Le président irakien, Nizar Amedi, a nommé lundi l’homme d’affaires Ali al-Zaidi comme Premier ministre désigné, après qu’il a été soutenu par la principale alliance chiite, à la suite du retrait de la candidature de Nouri al-Maliki sous pressions américaines.
Le président a «chargé Ali al-Zaidi, le candidat du plus grand bloc parlementaire, de former le nouveau gouvernement», qui devra ensuite être approuvé par le Parlement, a indiqué la présidence dans un communiqué.
Le Cadre de coordination, alliance de factions chiites majoritaire au Parlement, venait d'annoncer avoir «choisi Ali al-Zaidi» comme candidat pour le poste de Premier ministre.
Le cadre de coordination a salué la position «historique et responsable» de Nouri al-Maliki, qu'il avait d'abord soutenu, et de Mohamed Chia al-Soudani, le Premier ministre par intérim, pour le retrait de leurs candidatures.
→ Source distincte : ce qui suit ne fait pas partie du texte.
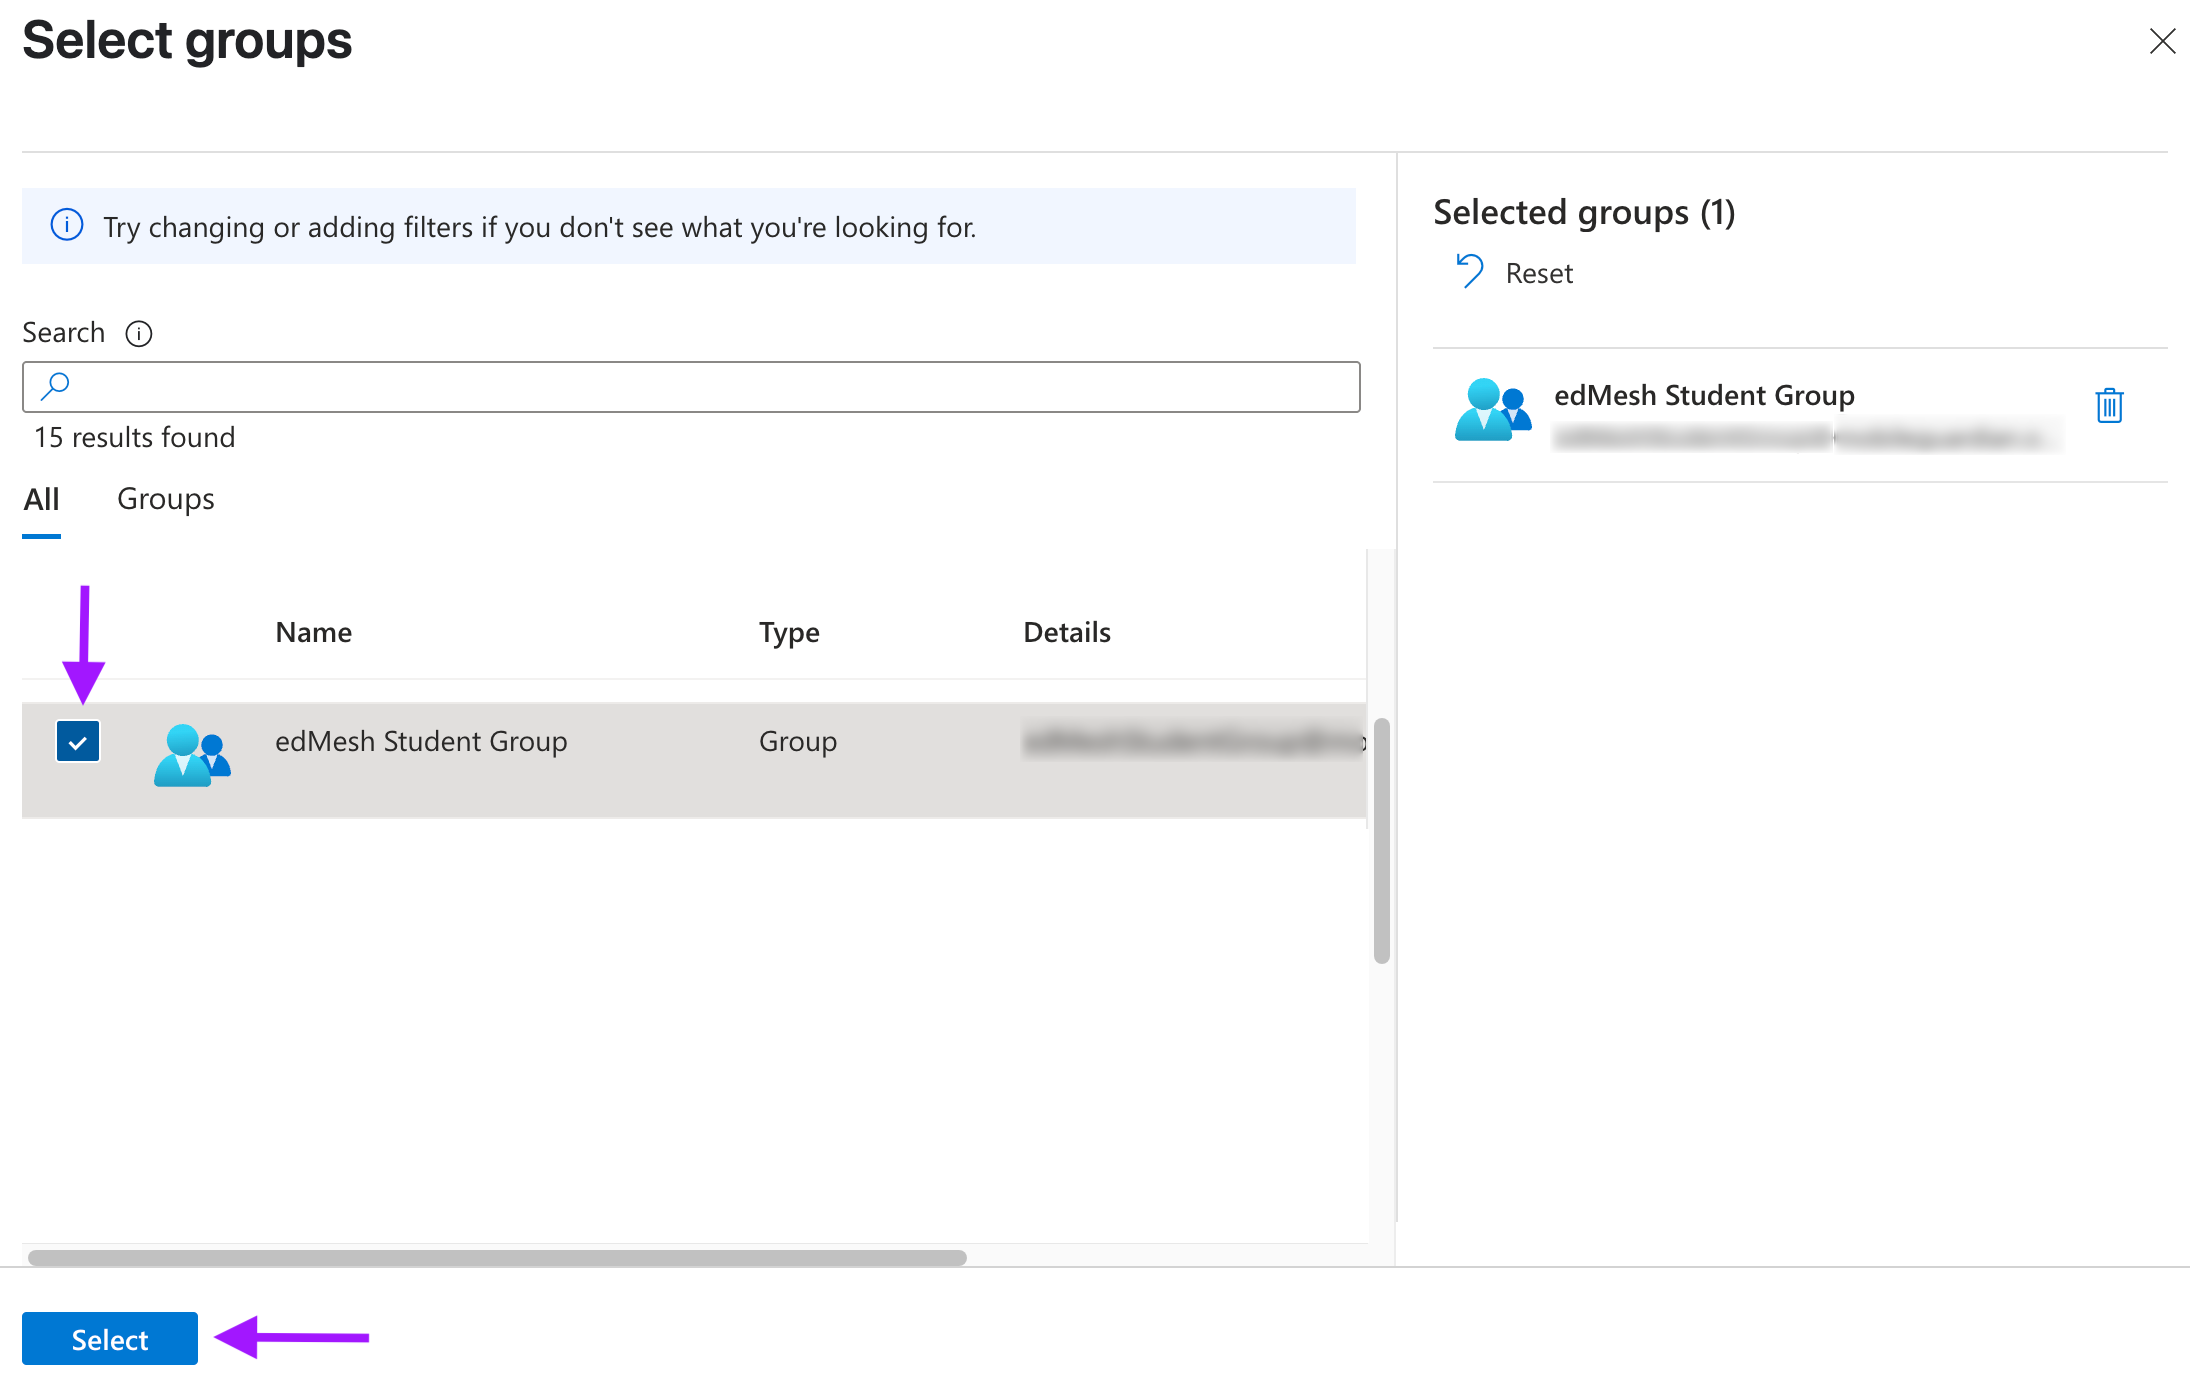
Task: Close the Select groups panel
Action: [x=2162, y=41]
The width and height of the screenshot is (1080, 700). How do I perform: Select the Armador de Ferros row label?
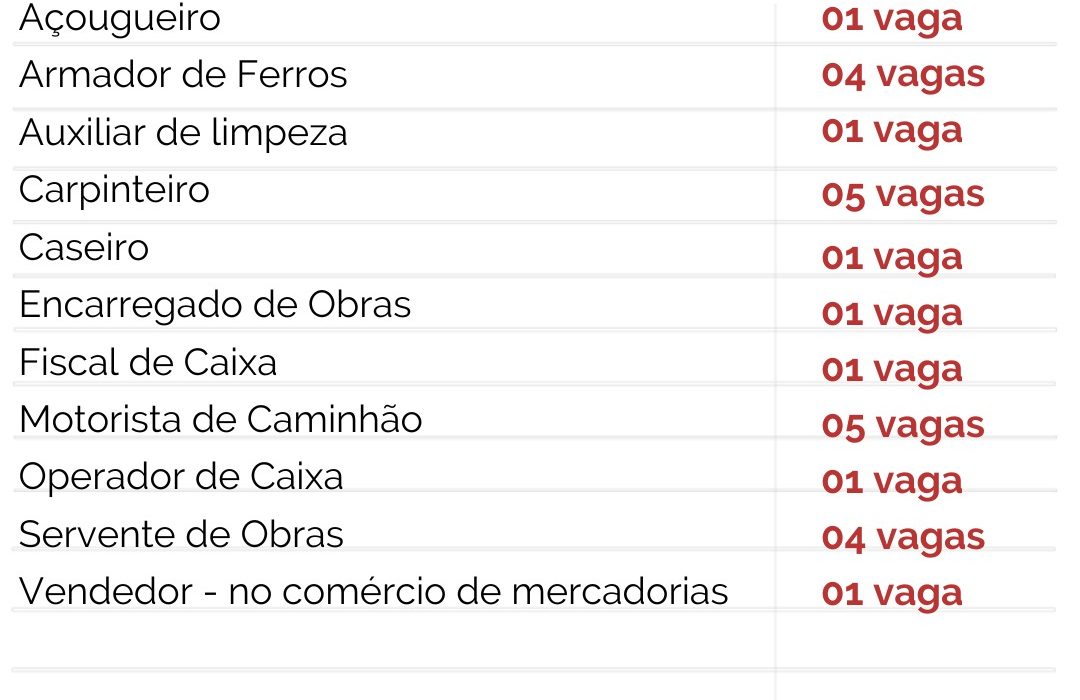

En janvier, le président américain Donald Trump avait menacé de retirer tout soutien à Bagdad si Nouri al-Maliki, ancien titulaire du poste et perçu comme proche de l'Iran voisin, revenait au pouvoir.
Considéré comme une figure de compromis, M. Zaidi est peu connu dans les milieux politiques. Homme d’affaires, banquier et propriétaire d’une chaîne de télévision, il n’a jamais occupé de fonctions gouvernementales.
L'Irak a longtemps été un terrain de confrontation par procuration entre les États-Unis et l'Iran, les gouvernements successifs négociant un équilibre délicat entre ses deux partenaires, eux-mêmes ennemis.
Selon les règles en vigueur, M. Zaidi a 30 jours pour former un gouvernement, avant un vote du Parlement pour son entrée en fonction.